YOUR SOLIN GENERATED RECIPE
Garlic Butter Shrimp Scampi with Linguine
Succulent shrimp sautéed in a fragrant garlic-butter sauce and tossed with al dente linguine for a vibrant, citrus-kissed meal.
INGREDIENTS
7 oz shrimp
1.5 oz linguine pasta
0.5 tbsp ghee
0.5 tbsp extra virgin olive oil
3 cloves garlic
0.25 tsp red pepper flakes
1 tbsp lemon juice
1 tsp lemon zest
2 tbsp fresh parsley
0.25 tsp sea salt
0.25 tsp black pepper
PREPARATION
Boil a large pot of salted water and cook the linguine according to package directions until al dente.
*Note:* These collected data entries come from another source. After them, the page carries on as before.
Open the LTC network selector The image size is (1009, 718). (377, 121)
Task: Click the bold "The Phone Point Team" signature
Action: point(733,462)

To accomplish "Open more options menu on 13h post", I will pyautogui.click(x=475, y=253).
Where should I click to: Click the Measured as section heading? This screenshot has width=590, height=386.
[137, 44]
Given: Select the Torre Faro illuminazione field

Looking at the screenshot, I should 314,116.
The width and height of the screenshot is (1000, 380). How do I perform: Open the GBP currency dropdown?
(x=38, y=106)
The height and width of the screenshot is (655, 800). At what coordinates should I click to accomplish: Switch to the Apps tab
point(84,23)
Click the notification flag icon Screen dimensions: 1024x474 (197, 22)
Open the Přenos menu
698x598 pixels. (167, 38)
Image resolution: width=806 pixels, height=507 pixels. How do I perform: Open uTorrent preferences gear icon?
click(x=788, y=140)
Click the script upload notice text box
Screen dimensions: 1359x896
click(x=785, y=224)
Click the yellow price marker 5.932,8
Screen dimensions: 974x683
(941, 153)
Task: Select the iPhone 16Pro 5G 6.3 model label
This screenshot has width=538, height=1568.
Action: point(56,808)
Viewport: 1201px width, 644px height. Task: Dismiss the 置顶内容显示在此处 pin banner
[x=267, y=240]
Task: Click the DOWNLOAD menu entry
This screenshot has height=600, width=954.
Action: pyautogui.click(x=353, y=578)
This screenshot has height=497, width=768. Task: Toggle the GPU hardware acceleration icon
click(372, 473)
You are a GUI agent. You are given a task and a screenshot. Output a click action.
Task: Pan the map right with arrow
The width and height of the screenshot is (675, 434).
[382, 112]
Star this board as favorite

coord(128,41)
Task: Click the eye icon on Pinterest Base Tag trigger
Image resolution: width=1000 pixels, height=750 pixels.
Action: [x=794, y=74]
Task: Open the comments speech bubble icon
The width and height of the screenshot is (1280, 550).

Reserve 2 tablespoons of pasta water, then drain the noodles and set aside.
In a large skillet over medium heat, melt the ghee and add the olive oil.
Add the minced garlic and red pepper flakes, sautéing for 1 minute until the aroma is fragrant.
Increase heat to medium-high and add the shrimp, seasoning with sea salt and black pepper.
Cook the shrimp for 2 minutes per side until pink and opaque.
Stir in the lemon juice, lemon zest, and reserved pasta water to create a light sauce.
Add the cooked linguine and fresh parsley to the skillet, tossing well to coat every strand.
Serve immediately while hot and garnish with extra parsley if desired.